▸ **What is expected**:
Return every line of the data below that includes the string "computer".

========

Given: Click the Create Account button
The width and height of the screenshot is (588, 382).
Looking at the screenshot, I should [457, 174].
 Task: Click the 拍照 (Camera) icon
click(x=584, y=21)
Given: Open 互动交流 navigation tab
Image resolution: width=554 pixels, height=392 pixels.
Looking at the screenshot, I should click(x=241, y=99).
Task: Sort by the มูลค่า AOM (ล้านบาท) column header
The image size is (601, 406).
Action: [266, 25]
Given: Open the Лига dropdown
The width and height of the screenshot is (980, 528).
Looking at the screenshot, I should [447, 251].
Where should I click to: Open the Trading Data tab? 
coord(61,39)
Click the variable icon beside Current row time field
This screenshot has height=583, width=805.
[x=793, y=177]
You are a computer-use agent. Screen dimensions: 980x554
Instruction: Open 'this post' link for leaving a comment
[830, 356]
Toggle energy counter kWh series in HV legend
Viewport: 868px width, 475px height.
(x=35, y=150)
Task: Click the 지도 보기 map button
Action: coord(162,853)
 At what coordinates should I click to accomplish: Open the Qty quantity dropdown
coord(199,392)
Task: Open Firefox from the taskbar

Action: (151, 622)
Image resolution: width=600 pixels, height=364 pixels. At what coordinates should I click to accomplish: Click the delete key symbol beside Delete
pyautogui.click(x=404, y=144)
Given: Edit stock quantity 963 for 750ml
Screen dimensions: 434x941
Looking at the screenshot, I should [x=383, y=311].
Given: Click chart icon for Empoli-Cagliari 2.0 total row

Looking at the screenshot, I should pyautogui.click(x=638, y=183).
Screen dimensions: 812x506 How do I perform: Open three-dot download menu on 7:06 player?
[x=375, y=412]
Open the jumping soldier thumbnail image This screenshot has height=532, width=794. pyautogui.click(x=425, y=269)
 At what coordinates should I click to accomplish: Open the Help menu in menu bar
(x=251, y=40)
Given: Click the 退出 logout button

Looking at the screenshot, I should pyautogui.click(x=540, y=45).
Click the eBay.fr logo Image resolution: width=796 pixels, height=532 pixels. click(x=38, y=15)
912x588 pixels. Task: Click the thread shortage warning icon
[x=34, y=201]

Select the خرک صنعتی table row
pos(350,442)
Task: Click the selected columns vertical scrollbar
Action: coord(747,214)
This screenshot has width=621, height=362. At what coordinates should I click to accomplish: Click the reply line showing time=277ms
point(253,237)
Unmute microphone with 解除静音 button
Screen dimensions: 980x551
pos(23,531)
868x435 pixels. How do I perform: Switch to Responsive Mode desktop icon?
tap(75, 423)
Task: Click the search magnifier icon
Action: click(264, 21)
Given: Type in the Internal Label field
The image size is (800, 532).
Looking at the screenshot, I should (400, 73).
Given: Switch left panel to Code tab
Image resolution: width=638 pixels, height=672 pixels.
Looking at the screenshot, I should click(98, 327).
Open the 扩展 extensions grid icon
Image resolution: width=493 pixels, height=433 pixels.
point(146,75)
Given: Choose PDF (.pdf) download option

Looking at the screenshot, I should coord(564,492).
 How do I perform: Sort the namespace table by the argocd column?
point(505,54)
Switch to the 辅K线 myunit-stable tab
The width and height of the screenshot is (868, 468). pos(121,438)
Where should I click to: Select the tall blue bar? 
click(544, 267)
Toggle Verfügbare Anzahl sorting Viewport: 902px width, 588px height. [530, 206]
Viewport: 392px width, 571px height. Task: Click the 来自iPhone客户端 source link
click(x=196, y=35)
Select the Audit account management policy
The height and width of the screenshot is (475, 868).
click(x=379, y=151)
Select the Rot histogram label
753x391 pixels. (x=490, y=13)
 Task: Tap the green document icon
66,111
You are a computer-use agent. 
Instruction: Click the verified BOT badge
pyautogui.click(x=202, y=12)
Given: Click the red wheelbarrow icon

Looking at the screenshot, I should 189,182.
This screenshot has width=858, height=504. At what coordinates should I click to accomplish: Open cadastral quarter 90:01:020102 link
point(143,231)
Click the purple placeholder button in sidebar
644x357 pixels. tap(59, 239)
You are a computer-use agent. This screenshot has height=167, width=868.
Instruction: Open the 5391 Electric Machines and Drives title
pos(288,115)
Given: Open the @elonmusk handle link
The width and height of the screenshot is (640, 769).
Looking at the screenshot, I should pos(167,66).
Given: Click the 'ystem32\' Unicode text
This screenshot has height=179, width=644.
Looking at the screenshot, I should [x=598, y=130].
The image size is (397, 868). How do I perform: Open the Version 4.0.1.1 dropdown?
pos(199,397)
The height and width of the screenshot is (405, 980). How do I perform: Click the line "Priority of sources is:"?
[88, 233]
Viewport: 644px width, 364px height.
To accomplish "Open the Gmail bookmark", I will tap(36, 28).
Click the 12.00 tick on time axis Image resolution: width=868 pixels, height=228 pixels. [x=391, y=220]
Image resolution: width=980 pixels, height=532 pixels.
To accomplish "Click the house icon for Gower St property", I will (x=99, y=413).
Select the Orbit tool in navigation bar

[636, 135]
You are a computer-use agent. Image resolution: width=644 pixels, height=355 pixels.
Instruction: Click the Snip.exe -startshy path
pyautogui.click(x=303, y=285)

========

▸ **Answer to the problem**:
You are a computer-use agent. Screen dimensions: 980x554
You are a computer-use agent. 
You are a computer-use agent. This screenshot has height=167, width=868.
You are a computer-use agent. Image resolution: width=644 pixels, height=355 pixels.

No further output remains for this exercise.